• Request: Identify every line in the material below that contains the word "panel", and copy each of those lines in full.

• Record extracts:

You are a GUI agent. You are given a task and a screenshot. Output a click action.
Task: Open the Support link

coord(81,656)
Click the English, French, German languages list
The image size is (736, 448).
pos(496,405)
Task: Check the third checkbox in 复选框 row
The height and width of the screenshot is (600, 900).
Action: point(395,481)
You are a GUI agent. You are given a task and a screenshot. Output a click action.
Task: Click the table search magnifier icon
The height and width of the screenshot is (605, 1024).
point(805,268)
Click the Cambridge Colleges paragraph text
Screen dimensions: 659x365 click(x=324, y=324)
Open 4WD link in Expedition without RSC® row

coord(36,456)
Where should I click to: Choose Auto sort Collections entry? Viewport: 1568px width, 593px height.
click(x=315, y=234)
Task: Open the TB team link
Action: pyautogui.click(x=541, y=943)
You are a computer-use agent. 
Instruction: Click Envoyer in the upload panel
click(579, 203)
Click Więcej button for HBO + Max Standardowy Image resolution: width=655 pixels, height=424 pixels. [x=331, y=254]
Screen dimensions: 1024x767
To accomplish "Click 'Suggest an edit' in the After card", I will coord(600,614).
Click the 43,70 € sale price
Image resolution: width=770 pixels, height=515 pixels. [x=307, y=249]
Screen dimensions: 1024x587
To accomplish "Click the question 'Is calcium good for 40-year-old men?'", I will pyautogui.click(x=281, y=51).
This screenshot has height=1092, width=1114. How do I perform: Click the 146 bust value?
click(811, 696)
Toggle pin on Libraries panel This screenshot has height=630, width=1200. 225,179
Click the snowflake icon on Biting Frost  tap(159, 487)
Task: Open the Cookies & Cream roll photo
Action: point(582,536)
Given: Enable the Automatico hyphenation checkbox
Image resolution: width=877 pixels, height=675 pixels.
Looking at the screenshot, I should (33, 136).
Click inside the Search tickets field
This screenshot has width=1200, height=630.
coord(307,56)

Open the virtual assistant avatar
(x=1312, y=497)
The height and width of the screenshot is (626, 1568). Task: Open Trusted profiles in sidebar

• Task output:
Instruction: Click Envoyer in the upload panel
Toggle pin on Libraries panel This screenshot has height=630, width=1200. 225,179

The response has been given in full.